## Text segment
統計数理研究所

第8回 統計的機械学習セミナー/The 8th Statistical Machine Learning Seminar

Date
July 12, 2012 (Thursday)
Admission Free,No Booking Necessary
Time
13:30-17:45
Place
Seminar room 5,
The Institute of Statistical Mathematics
Speaker 1
Arthur Gretton
(Gatsby Computational Neuroscience Unit, University College London, UK)
Title
Consistent Nonparametric Tests of Independence:
L1, Log-Likelihood and Kernel
Abstract

Three simple and explicit procedures for testing the independence of two multi-dimensional random variables are described. Two of the associated test statistics (L1, log-likelihood) are defined when the empirical distribution of the variables is restricted to finite partitions. A third test statistic is defined as a kernel-based independence measure. Two kinds of tests are provided.

Distribution-free strong consistent tests are derived on the basis of large deviation bounds on the test statistics: these tests make almost surely no Type I or Type II error after a random sample size.

Asymptotically alpha-level tests are obtained from the limiting distribution of the test statistics. For the latter tests, the Type I error converges to a fixed non-zero value alpha, and the Type II error drops to zero, for increasing sample size. All tests reject the null hypothesis of independence if the test statistics become large. The performance of the tests is evaluated experimentally on benchmark data.

Speaker 2
Subhajit Dutta (Indian Statistical Institute, India)
Title
Classification using Localized Spatial Depth with Multiple Localization
Abstract

In the recent past, data depth has been considered by several authors as an effective methodology for supervised and unsupervised classification problems. However, most of the depth based classifiers studied in the literature require the population distributions to be elliptic and unimodal differing only in their locations in order to have satisfactory performance.

## Collected material
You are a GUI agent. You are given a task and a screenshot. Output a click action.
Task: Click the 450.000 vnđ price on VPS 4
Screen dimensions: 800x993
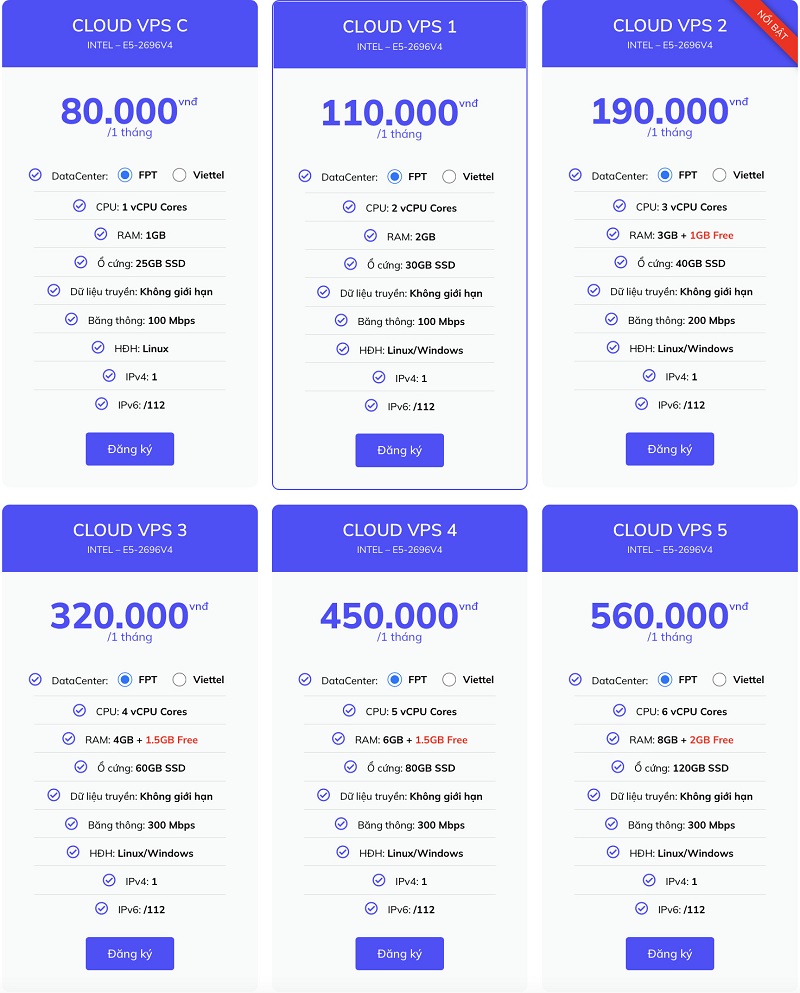(399, 615)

## Aim
Continue the statistical machine learning seminar announcement from its last sentence.

## Output of the exercise
Another limitation of such classifiers is that they usually require equal prior probabilities for the populations. Further, for many choices of the well-known depth function, practical implementation of depth based classifiers becomes computationally prohibitive even for moderately large dimensional data. In this talk, we propose a new classifier based on spatial depth, which can be used for high-dimensional. The main idea behind the construction of the proposed classifier is based on fitting generalized additive models to the posterior probabilities corresponding to different classes. In order to cope with possible multimodal and/or non-elliptic nature of the population distributions, we develop a localized version of spatial depth and use that with varying degrees of localization to build the classifier. Our classifier is formed by aggregation of several classifiers each of which is based on spatial depth with a fixed level of localization.

This new classifier can be conveniently used for high-dimensional data, and its possess good discriminatory power for such data. Using some real benchmark data sets, the proposed classifier is shown to have competitive performance when compared with well-known and widely used classifiers like those based on nearest-neighbors, kernel density estimates, support vector machines, classification trees, artificial neural nets, etc.
(This is a joint work with Prof. P. Chaudhuri and Dr. A. K. Ghosh)

Speaker 3
Su-Yun Huang (Institute of Statistical Science, Academia Sinica, Taiwan)
Title
Multilinear Principal Component Analysis -Asymptotic Theory
Abstract

Principal component analysis is commonly used for dimension reduction in analyzing high dimensional data. Multilinear principal component analysis aims to serve a similar function for analyzing tensor structure data, and has empirically been shown effective in reducing dimensionality. In this paper, we investigate its statistical properties and demonstrate its advantages. Conventional principal component analysis, which vectorizes the tensor data, may lead to inefficient and unstable prediction due to the often extremely large dimensionality involved. Multilinear principal component analysis, in trying to preserve the data structure, searches for low-dimensional projections and, thereby, decreases dimensionality more efficiently.

Asymptotic theory of order-two multilinear principal component analysis, including asymptotic efficiency and distributions of principal components, associated projections, and the explained variance, is developed. A test of dimensionality is also proposed.

Finally, multilinear principal component analysis is shown to improve conventional principal component analysis in analyzing the Olivetti faces data set, which is achieved by extracting a more modularly-oriented basis in reconstructing test faces.
(joint with Hung Hung, Pei-Shien Wu and I-Ping Tu)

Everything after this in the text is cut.